Thirty years after its premiere, the historic dance theater work Still/Here by Bill T. Jones/Arnie Zane Company remounted the timeless piece. The performance’s ability to evoke a spirit of survival — and a sense of peace — was worthy of celebration.
The Bill T. Jones/Arnie Zane dance company, founded in 1982, was known for their diverse cast of dancers and thought-provoking subjects of dance. Still/Here premiered in 1994 at Brooklyn Academy of Music, with music by Kenneth Frazelle (including folk singer Odetta) and Vernon Reid, and multimedia elements by Gretchen Bender. The era was considered a peak, critical time of the AIDS epidemic, with more than 41,000 U.S. residents dying of AIDS-related deaths. This was just before effective treatments became available. Jones and Zane were both diagnosed with HIV in the mid-1980s, and in 1988, Zane died from AIDS-related complications.
These days, HIV/AIDS has shifted from a near-death sentence with rapidly rising mortality to a manageable chronic condition, despite remaining a major global health challenge. In 1994, treatment options were limited and less effective. Now, antiretroviral therapy or ART is standard, and more than 30 million people have access to treatment globally. Yet, a projected 30-40% drop in external funding for HIV could potentially disrupt treatment and prevention services, possibly leading to millions of new infections and deaths if not addressed.
While much has changed in the world, another pandemic behind us, wars raging, and environmental strife, questions around mortality remain.
Jones’ positive HIV status led to his work being associated with HIV/AIDS, but it was after Zane’s death that Jones’ choreography began to focus on racial, political, and social issues. Still/Here is about death. It was influenced by people’s real suffering from deadly diseases like AIDS and cancer. Further, at that time, some cultural narratives focused on long-term survival, with individuals starting to experience “post-AIDS stress syndrome” as they began to outlive initial fatal expectations. This is where Still/Here broke boundaries, defining and ultimately transcending its era.
The structure of Still/Here is delivered with simplicity and sophistication, including spoken text, video portraits, breathtaking dance and the abstract nature of gesture. Recordings played by people talking from the “Survival Workshops: Talking and Moving about Life and Death.” The Survival Workshops were conducted across the country with people living with life-threatening illnesses. The first one was held in November 1992 in Austin, TX as an experiment to see what, if anything, could be collected that would inform a dance/theater work. They are the essence of Still/Here; this work is dedicated to them.
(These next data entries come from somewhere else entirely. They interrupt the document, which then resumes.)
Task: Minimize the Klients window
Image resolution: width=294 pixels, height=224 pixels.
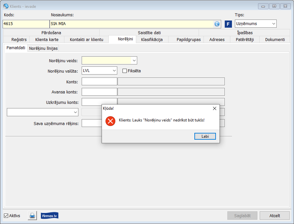Action: 263,6
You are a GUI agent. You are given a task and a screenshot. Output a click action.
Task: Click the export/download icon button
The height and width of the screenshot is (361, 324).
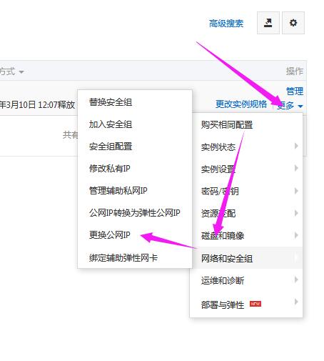pyautogui.click(x=268, y=23)

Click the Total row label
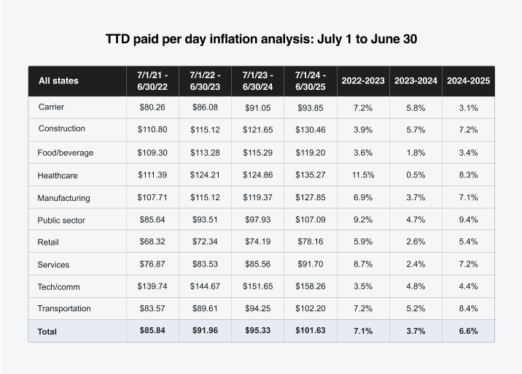(47, 332)
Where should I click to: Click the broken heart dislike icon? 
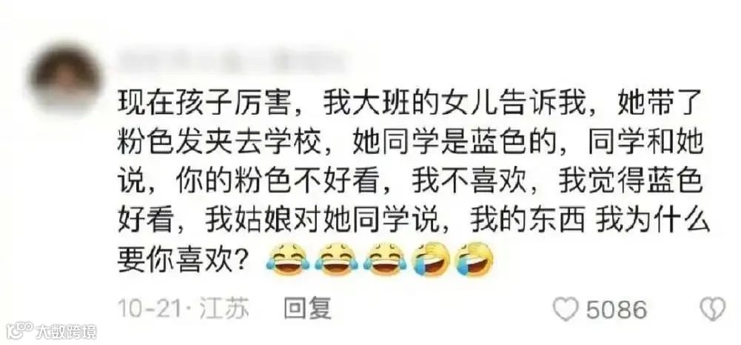tap(712, 309)
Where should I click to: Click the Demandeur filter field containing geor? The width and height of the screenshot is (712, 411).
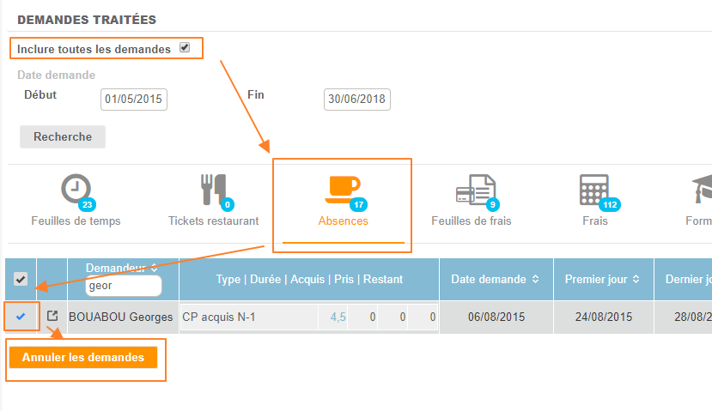click(x=123, y=286)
The lush performance opened with 10 dancers and gorgeous string music by The Lark Quintet. The group captured perfectly the challenge of turning the participants’ primal feelings into music. In one solo, dancer Danielle Marshall stood in regal form, downstage center, in a white, flowing tunic. A recorded female voice said, “I didn’t want this but it came anyway …” Marshall’s motif of repeated gestures imparted the woman’s statements with commanding grace, at once exuding strength and vulnerability.
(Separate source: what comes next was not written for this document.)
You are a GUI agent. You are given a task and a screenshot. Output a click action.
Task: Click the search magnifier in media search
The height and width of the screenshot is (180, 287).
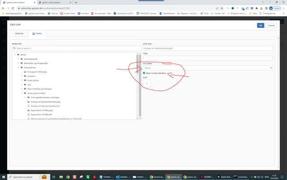tap(15, 48)
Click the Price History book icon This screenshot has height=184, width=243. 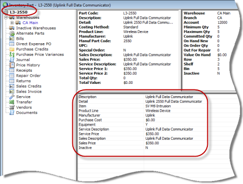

The combination of visual media (workshop participants, digital scenography, and scenic color blocking), profoundly affecting music, and Odetta’s “Odacious” voice (often called “The Voice of the Civil Rights Movement”), combined with the dancers’ poetic movement, presented a dance of resilience.
This phenomenon occurred throughout the work. For the body to articulate the scores of emotions experienced when diagnosed with a terminal disease is to bear witness to that transformation. It’s a gift to see and is what made Still/Here’s meditative motifs cathartic.
Survival Workshop videos were used in the actual performance, but Jones also used them to develop the choreography, through rewatching the videos and studying participants’ movements. This allowed him to develop a “Verbatim Dance Theatre,” the essence of which is seen in the repeating theme of dancers being supported by the group.
At the start of the next act, the dancers wore red, foreshadowing strength, be it to carry on, to accept fate, or to keep fighting. This act was livelier, highlighting kinetic force and bodily control. In a tangential detail, having lived through a pandemic, the performance as a whole recalled the experiences and emotions, the uncertainty that COVID-19 dropped upon the world.
This choreographic language, blending jazz, modern and ballet, materialized as dancers swayed, or stepped with cautious intention, lept, flipped and kicked, leaned on, supported and embraced one another, translating tone and emotion into dance in surprising and unconventional forms. In one such instance, dancer Hannah Seiden stood en face with her male counterpart, holding hands, and swiftly jumped up to land her knees and calves over his shoulders, in a split second.
Survival Workshop recordings ran, (“I want to make love to someone; Everyone’s connected to someone; Tell me how to fight this disease because I am going to win; Did you think you’d escape? Yes; I’m stepping in and out of reality; There’s a place for denial”). Screens projected a graphic red heart as violins and percussion played on with rapid, driving energy, as the company danced with the grace and force of resilience.
It was inspirational!
“Mortality is an aspect of the human condition that does not follow fashions nor aesthetic conversations. It is a powerful fact that we can only stand our ground in the face of – or we fall down and are swept away…” — Bill T. Jones.